═══ EXTRACTED TEXT ═══

By Nicholas Schou

According to the National Institutes of Health, the southern African nation of Botswana has one of the highest tuberculosis infection rates in the world. Officially a sparsely populated country of 2.58 million people, most of Botswana’s inhabitants are actually crowded into roughly a third of its available land, the remainder of which consists of the inhospitable and non-arable Kalahari desert.

Currently, 353 people out of 100 000 people in Botswana are infected with the highly transmissible TB bacteria, and 60 percent of those also test positive for HIV. Yet although Botswana is among the countries with the highest TB infection rates in the world, there remains a startling lack of data on the disease and its effect on populations at the local level in the country–data which is necessary to any effective effort to better understand and combat the spread of the illness.

A new UC Irvine study, published in Emerging Infectious Diseases, a monthly journal of the Centers for Disease Control and Prevention, has provided important new data that will greatly impact the effort to study and treat TB in Botswana and other affected nations. The lead author for the project is Chelsea Baker, a Ph.D. candidate in the Sue & Bill Gross School of Nursing; co-authors include partners at UCI and the Centers for Disease Control, as well as in Germany and Botswana.

═══

Print the passage of the Botswana tuberculosis article verbatim, from "By Nicholas Schou" up to and including "non-arable Kalahari desert.".

═══ EXTRACTED ENTRIES ═══

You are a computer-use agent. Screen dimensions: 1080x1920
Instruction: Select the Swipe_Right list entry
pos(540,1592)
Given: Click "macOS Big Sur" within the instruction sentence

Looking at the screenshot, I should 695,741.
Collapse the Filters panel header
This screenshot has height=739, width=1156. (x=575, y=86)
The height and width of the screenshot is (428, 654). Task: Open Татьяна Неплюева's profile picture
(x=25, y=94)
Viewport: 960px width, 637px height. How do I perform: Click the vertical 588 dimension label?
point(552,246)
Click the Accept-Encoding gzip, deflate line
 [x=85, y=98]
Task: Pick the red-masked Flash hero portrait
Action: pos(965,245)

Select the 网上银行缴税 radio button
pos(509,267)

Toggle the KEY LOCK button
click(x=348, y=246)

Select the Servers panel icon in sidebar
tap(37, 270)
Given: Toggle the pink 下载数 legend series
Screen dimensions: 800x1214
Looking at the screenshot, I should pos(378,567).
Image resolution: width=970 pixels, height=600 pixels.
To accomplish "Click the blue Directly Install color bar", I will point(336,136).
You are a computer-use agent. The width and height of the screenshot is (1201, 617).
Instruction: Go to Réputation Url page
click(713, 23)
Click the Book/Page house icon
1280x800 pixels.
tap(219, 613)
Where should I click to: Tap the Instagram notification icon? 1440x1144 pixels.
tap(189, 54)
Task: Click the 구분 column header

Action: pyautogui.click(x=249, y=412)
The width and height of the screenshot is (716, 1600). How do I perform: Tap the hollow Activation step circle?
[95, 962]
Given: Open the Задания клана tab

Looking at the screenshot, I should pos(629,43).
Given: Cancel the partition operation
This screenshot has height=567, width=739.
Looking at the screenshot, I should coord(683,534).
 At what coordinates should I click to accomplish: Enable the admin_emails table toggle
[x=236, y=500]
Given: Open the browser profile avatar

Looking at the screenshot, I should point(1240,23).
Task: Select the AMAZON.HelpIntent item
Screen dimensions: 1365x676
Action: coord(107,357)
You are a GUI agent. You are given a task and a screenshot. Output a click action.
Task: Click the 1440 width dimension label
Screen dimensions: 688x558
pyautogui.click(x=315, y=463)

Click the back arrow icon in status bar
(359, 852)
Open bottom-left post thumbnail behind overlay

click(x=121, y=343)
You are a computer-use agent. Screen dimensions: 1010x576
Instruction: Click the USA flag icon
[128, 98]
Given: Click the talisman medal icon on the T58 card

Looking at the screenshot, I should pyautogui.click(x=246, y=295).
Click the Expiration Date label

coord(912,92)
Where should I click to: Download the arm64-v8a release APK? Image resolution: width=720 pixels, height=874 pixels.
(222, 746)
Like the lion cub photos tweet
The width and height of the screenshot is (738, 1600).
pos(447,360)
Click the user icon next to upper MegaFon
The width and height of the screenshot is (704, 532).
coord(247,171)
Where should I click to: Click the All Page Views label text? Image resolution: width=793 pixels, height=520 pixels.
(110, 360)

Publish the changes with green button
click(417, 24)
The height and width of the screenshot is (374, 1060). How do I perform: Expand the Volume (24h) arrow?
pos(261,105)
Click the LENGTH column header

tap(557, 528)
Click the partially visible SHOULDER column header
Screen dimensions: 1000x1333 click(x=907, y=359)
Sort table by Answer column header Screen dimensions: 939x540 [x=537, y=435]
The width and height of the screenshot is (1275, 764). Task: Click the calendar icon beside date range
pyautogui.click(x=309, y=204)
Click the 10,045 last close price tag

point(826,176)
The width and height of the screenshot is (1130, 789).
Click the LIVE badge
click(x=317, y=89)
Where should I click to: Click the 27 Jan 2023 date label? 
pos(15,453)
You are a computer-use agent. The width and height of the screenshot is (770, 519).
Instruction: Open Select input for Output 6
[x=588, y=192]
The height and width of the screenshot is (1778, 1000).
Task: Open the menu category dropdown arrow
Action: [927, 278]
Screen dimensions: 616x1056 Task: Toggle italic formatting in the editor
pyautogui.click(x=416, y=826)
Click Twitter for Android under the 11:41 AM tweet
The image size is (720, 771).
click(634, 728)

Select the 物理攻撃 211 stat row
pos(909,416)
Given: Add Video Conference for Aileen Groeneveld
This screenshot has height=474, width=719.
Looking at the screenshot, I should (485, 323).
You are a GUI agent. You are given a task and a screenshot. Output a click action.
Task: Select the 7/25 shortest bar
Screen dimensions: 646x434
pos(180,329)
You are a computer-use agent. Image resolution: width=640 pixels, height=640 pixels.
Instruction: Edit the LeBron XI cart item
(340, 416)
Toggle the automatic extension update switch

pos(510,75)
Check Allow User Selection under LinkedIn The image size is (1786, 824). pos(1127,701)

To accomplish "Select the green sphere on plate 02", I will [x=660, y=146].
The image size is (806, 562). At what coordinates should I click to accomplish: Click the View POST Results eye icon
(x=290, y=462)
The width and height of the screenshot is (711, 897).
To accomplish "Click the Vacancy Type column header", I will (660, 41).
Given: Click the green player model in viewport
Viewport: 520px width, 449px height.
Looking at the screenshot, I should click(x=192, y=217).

═══

__ANSWER SECTION__.
By Nicholas Schou

According to the National Institutes of Health, the southern African nation of Botswana has one of the highest tuberculosis infection rates in the world. Officially a sparsely populated country of 2.58 million people, most of Botswana’s inhabitants are actually crowded into roughly a third of its available land, the remainder of which consists of the inhospitable and non-arable Kalahari desert.